***** Exercise text *****

# bloated and laying on side



## AliciaH (Jun 5, 2010)

My female betta has been bloated in laying on her side for about 5 days. Previously I had treated her for ich in this hospital container. She became bloated (constipation?) and started to not be able to move much. She hasn't eaten anything in about 4 or 5 days, thoug I have tried offering her brine shrimp and pea. Her scales are kinda sticking out if that makes sense. She looks so very pathetic... I keep expecting to find her "passed away" but she's stil breathing and moving very little. Right now she is in the hospital container - the water only an inch and a half deep. I've tried the epsom salt thing. She has had a few little poops that are white... but still seems to be slightly bloated and can't move. I'm not sure what else to do or if she will make it??


----------



## Adastra (Jun 18, 2010)

Poor dear. I'm afraid she has very advanced dropsy--which is caused by organ failure. I would humanely euthanize her or do the best you can to make her comfortable, she probably won't linger too long before she passes away.

Could you post your answers to these questions: http://www.bettafish.com/showthread.php?t=49233 here please?

It will help us help you figure out what happened to her.


----------



## Sarada (May 11, 2010)

Yup, the raised scales are a symptom of dropsy :/


----------



## AliciaH (Jun 5, 2010)

***** Material shown *****

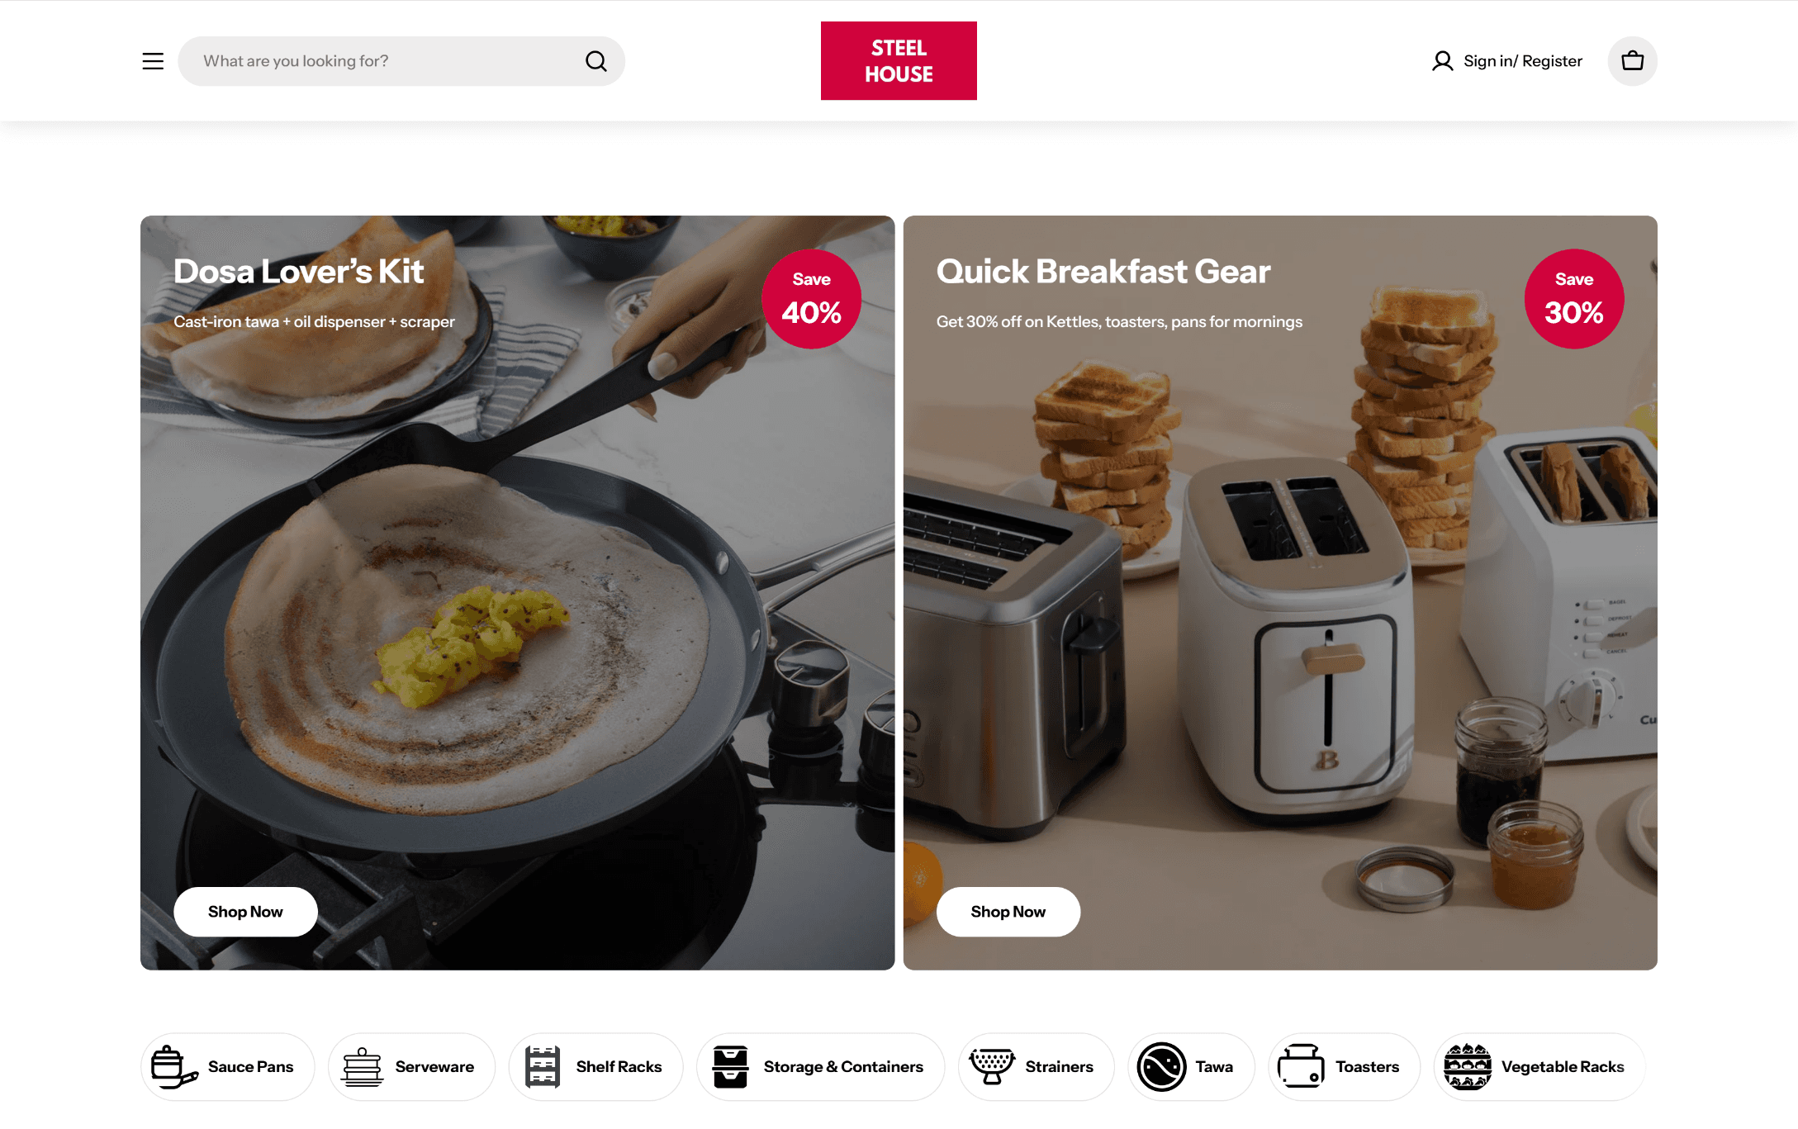This screenshot has height=1129, width=1798.
Task: Shop Now on Quick Breakfast Gear banner
Action: [x=1008, y=912]
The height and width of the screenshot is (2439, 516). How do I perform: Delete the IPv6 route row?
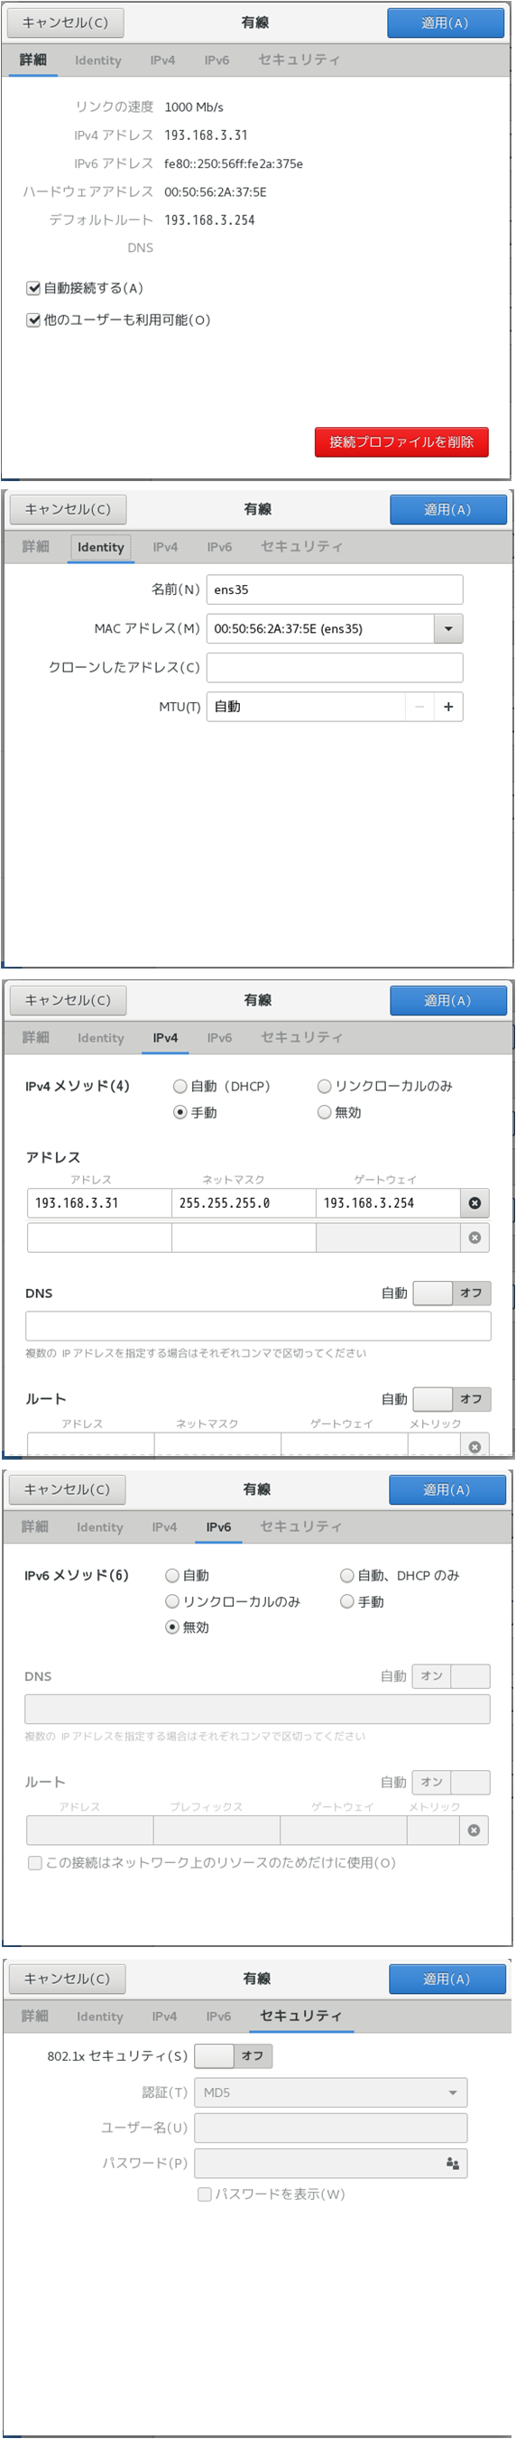473,1830
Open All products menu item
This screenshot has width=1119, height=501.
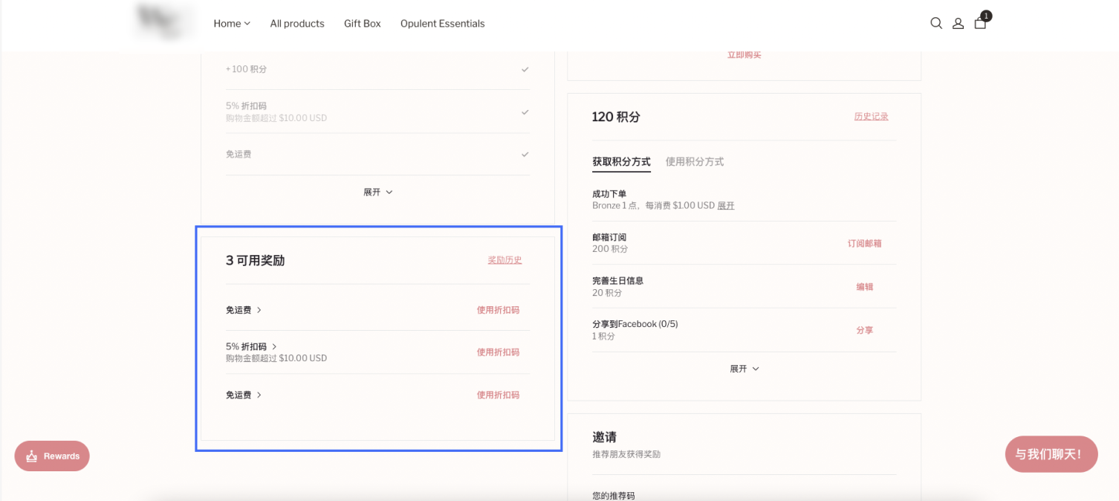tap(297, 24)
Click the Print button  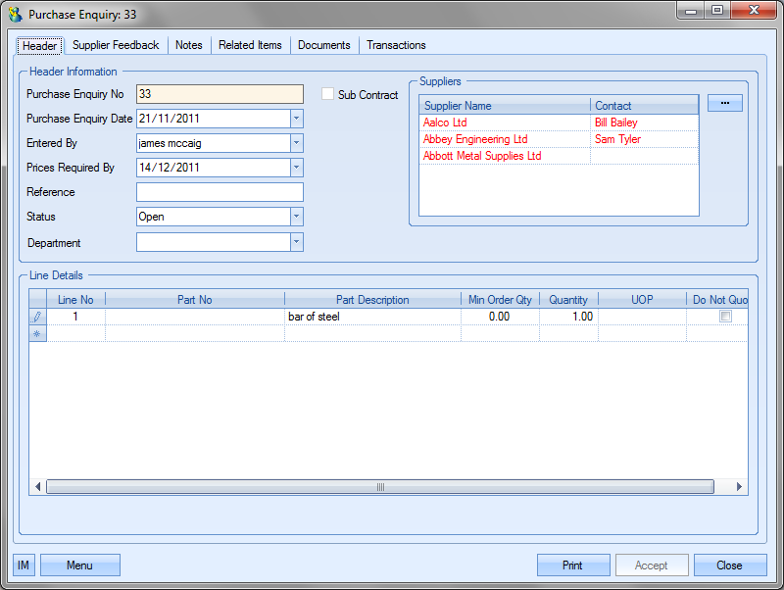572,565
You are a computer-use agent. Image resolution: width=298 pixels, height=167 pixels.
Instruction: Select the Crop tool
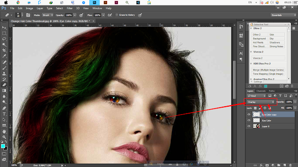tap(4, 51)
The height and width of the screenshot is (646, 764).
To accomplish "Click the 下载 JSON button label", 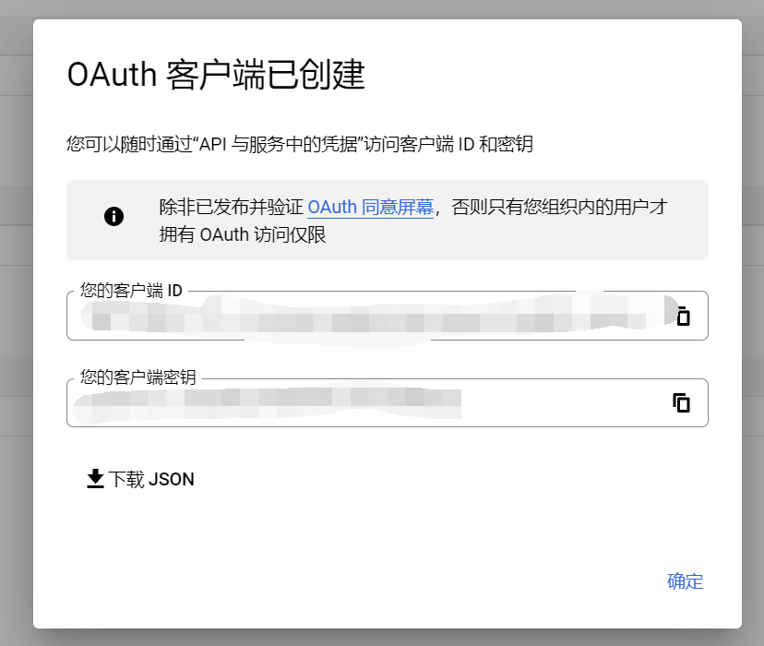I will click(x=151, y=479).
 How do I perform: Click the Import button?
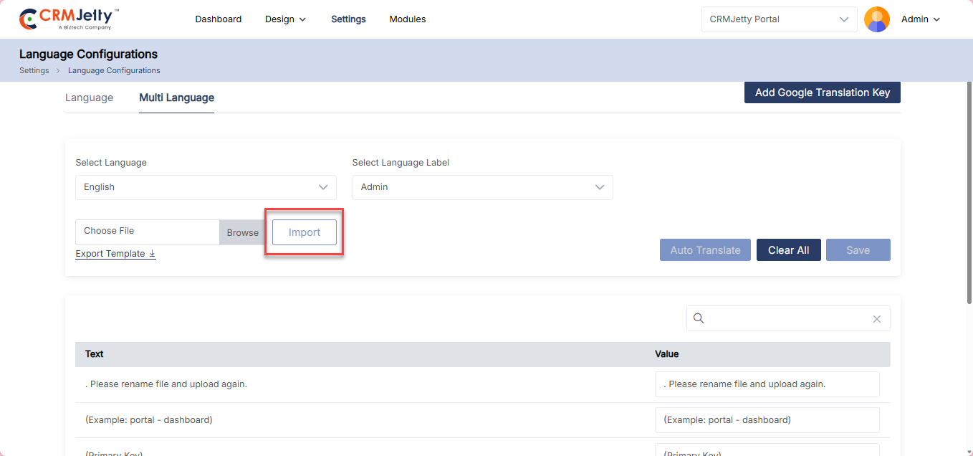(x=304, y=232)
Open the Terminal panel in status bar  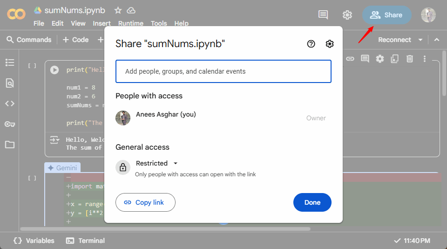click(85, 241)
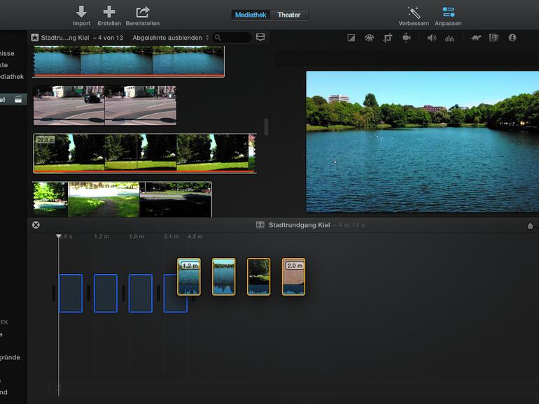
Task: Toggle the filmstrip clip display options
Action: tap(260, 37)
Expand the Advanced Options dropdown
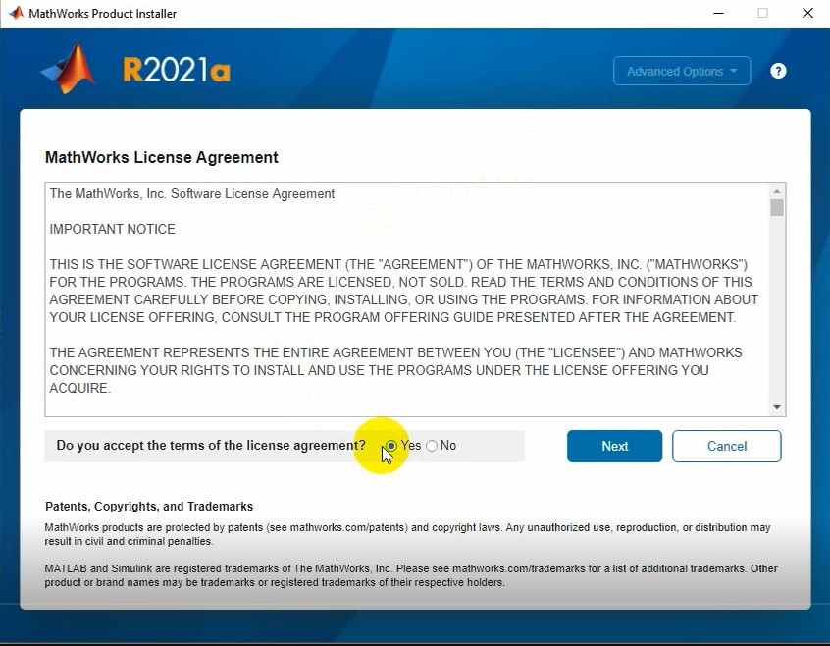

*****

• _Exercise_
Copy the passage of the thread about the bloated betta between "# bloated and" and "will make it??", inclusive, changing "hospital container" to "quarantine tank". The lines above stand apart from the thread about the bloated betta.

• _Result of the exercise_
# bloated and laying on side



## AliciaH (Jun 5, 2010)

My female betta has been bloated in laying on her side for about 5 days. Previously I had treated her for ich in this quarantine tank. She became bloated (constipation?) and started to not be able to move much. She hasn't eaten anything in about 4 or 5 days, thoug I have tried offering her brine shrimp and pea. Her scales are kinda sticking out if that makes sense. She looks so very pathetic... I keep expecting to find her "passed away" but she's stil breathing and moving very little. Right now she is in the quarantine tank - the water only an inch and a half deep. I've tried the epsom salt thing. She has had a few little poops that are white... but still seems to be slightly bloated and can't move. I'm not sure what else to do or if she will make it??